■ TASK A
In the Ribena brewing thread, which three juices make up the drink Vimto?
■ TASK B
Reproduce the Ribena brewing thread starting with "I tried to ferment" and going on through "brew fairly well.", with "tetrapacks" swapped for "cartons".

■ SOURCE EXTRACT
========================================================================

Try a very low hop lager like TED or Hahn super dry, give it a good slug of ribena, skoll a few pints and see what you reckon.


----------



## Mr.Moonshine (16/11/09)

I tried to ferment out a whole bunch of apple blackcurrant tetrapacks (similar preservatives I suspect), and the result was atrocious. If you're -flavouring- with Ribena you could maybe pull it off, but you'd have to basically be doing a mostly sugar ferment (You'll need to use yeast nutrient), with the ribena in it. A better option (very similar to BribieG and Fourstars suggestions) would be to brew an ultra ultra light beer (something like an american light lager with a bit of extra gravity) which uses alot of adjunct, go really really easy on the hops, and rack the beer onto a bottle or two of ribena in secondary. That way, the ferment would basically be finished, you won't get alot of off flavours in the original base brew and you'll get the ribena flavour into the brew fairly well.

Cheers,

Mr.Moonshine


----------



## Airgead (16/11/09)

You could try fermenting some preservative free apple and black currant juice (2 or 3l bottles in the supermarket). I suspect it will taste pretty crap though. Although I have done some black currant meads which were pretty good. Might work out OK.

As others have said. Ribena and vodka would be an easier (and tastier) bet.

Cheers
Dave


----------



## boingk (16/11/09)

Sounds like you want to make a cruiser or a cocktail, peppo. Check out this site for a bit more info on how you could go about the alcoholic side of that.

Regards - boingk


----------



## Asher (16/11/09)

Barfridge used to make a pretty mean Ribooza a few years back


----------



## peppo (24/1/10)

well i did it and it doesnt taste to bad at all, and it gets you pretty hammered as well!! it took ages in the fermenter though and I mainly used fresh mixed berries to get the initial flavour with a small amount of ribena, and then just added a heap of ribena when I bottled it. It has a slight wine taste to it and is quite sweet


----------



## Screwtop (24/1/10)

Lots of Turbo Cider made in the UK and a popular one on "The Homebrew Forum" in the UK is Cheeky Vimto. Made from a fruit juice drink called Vimto, it is made of grape, raspberry and blackcurrant juice and fermented with S-04 yeast.

========================================================================

■ EXTRACTED ENTRIES
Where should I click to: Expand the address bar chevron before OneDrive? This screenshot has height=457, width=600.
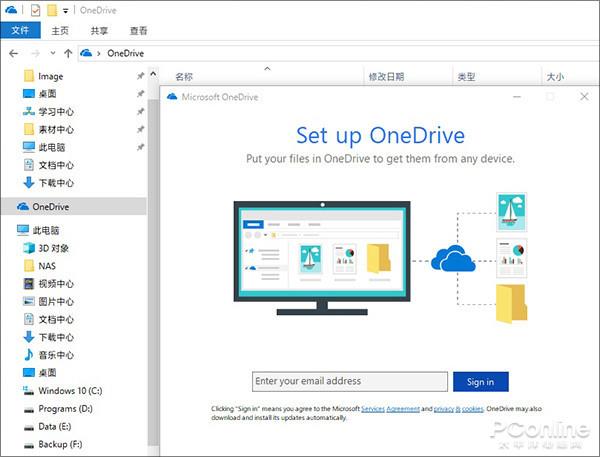click(x=100, y=53)
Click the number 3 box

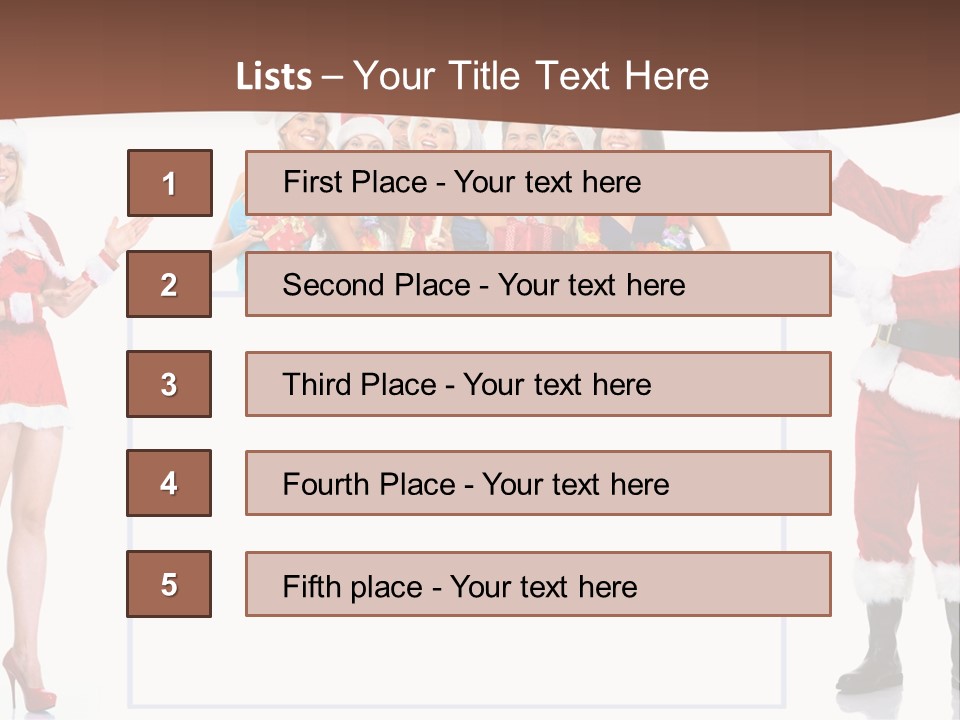pos(169,384)
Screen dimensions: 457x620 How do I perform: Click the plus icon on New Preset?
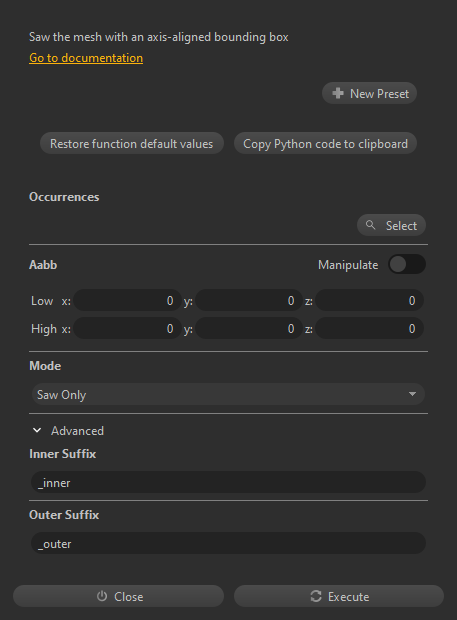pyautogui.click(x=338, y=93)
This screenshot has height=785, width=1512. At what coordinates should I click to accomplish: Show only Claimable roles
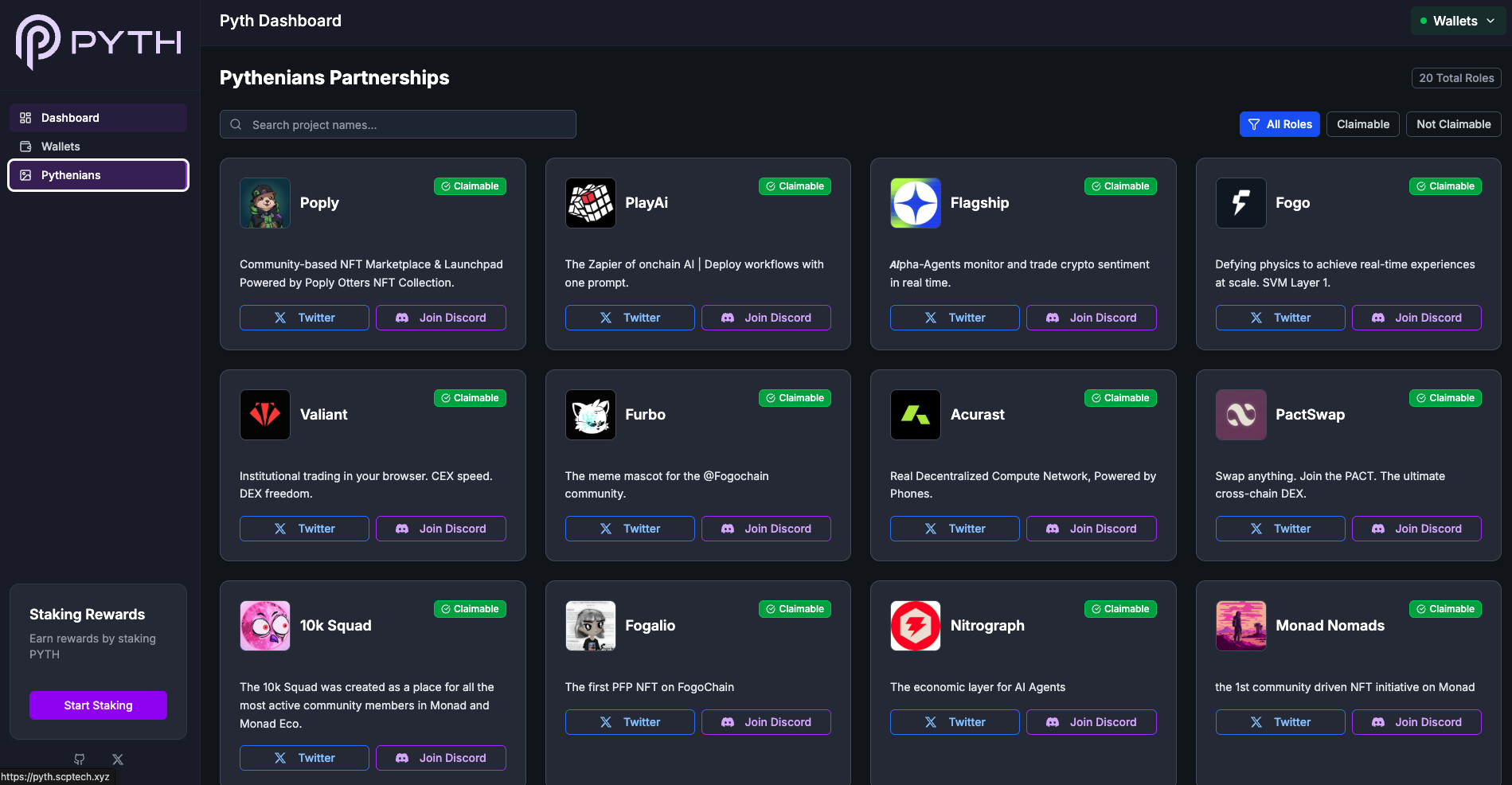[x=1362, y=124]
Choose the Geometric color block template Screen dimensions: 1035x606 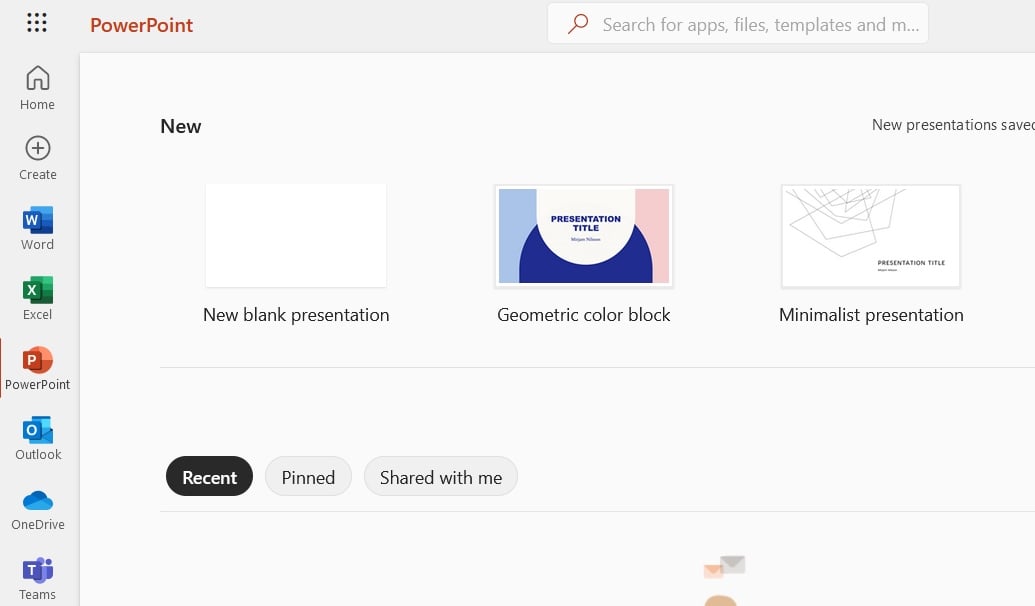[x=584, y=236]
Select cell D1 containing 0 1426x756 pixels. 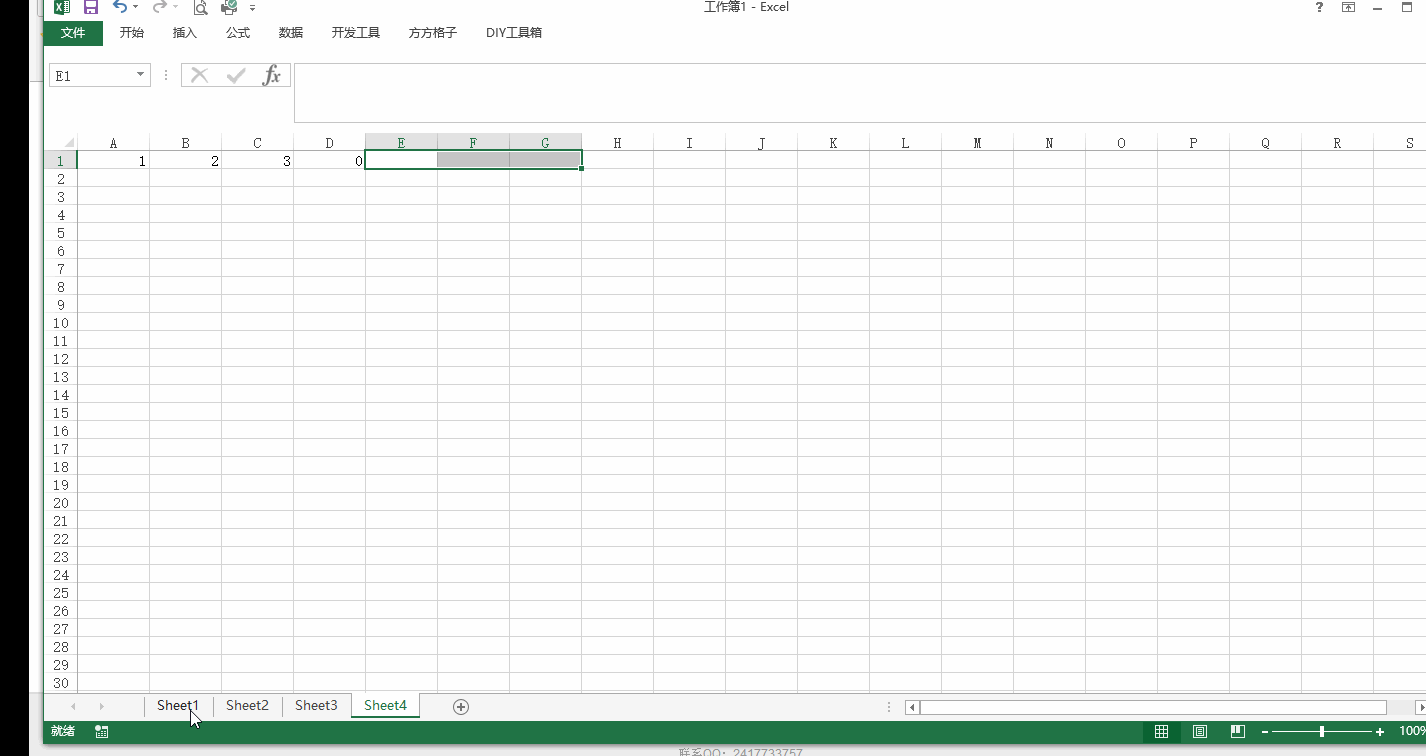point(329,160)
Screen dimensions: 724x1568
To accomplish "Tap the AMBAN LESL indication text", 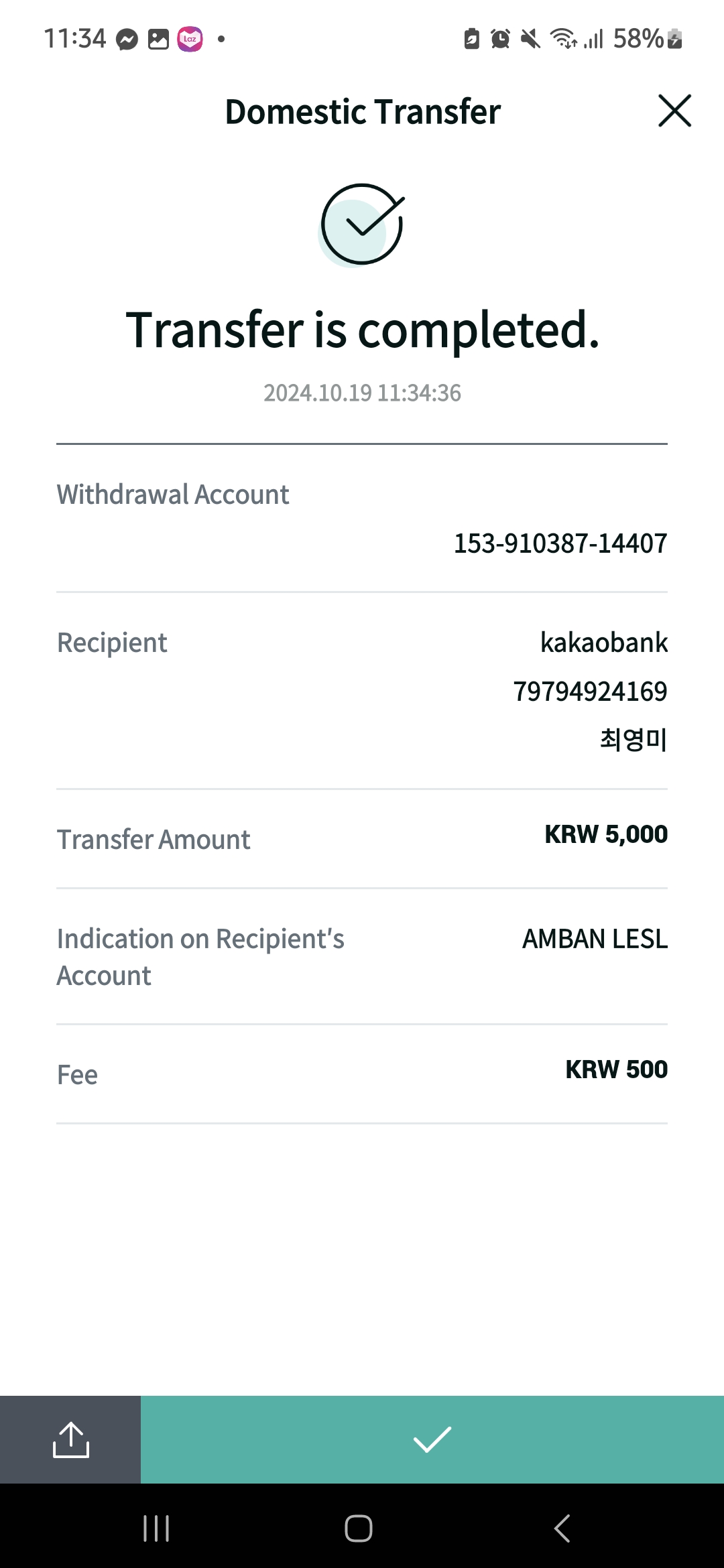I will point(595,939).
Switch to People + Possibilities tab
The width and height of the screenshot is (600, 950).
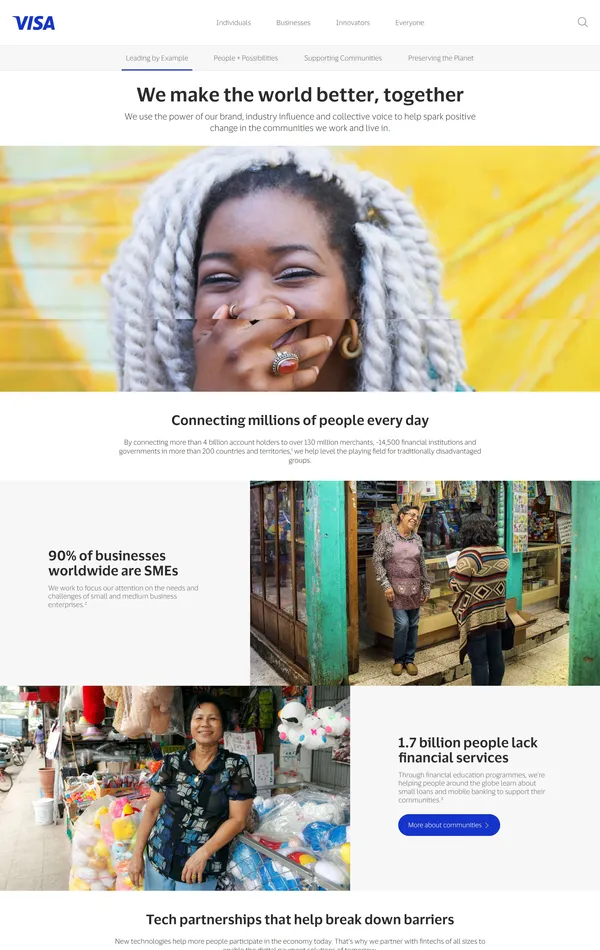[x=245, y=58]

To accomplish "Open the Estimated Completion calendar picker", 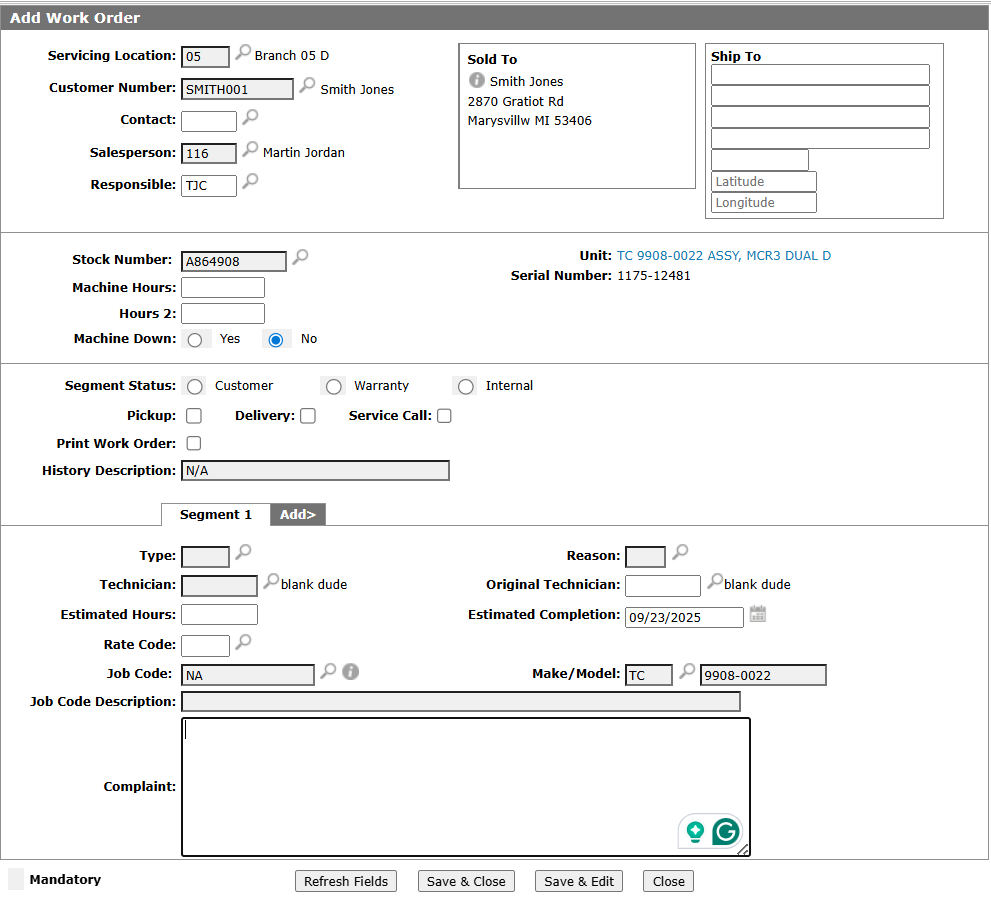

========================================================================

■ WORKED ANSWER A
Grape, raspberry and blackcurrant juice.

■ WORKED ANSWER B
I tried to ferment out a whole bunch of apple blackcurrant cartons (similar preservatives I suspect), and the result was atrocious. If you're -flavouring- with Ribena you could maybe pull it off, but you'd have to basically be doing a mostly sugar ferment (You'll need to use yeast nutrient), with the ribena in it. A better option (very similar to BribieG and Fourstars suggestions) would be to brew an ultra ultra light beer (something like an american light lager with a bit of extra gravity) which uses alot of adjunct, go really really easy on the hops, and rack the beer onto a bottle or two of ribena in secondary. That way, the ferment would basically be finished, you won't get alot of off flavours in the original base brew and you'll get the ribena flavour into the brew fairly well.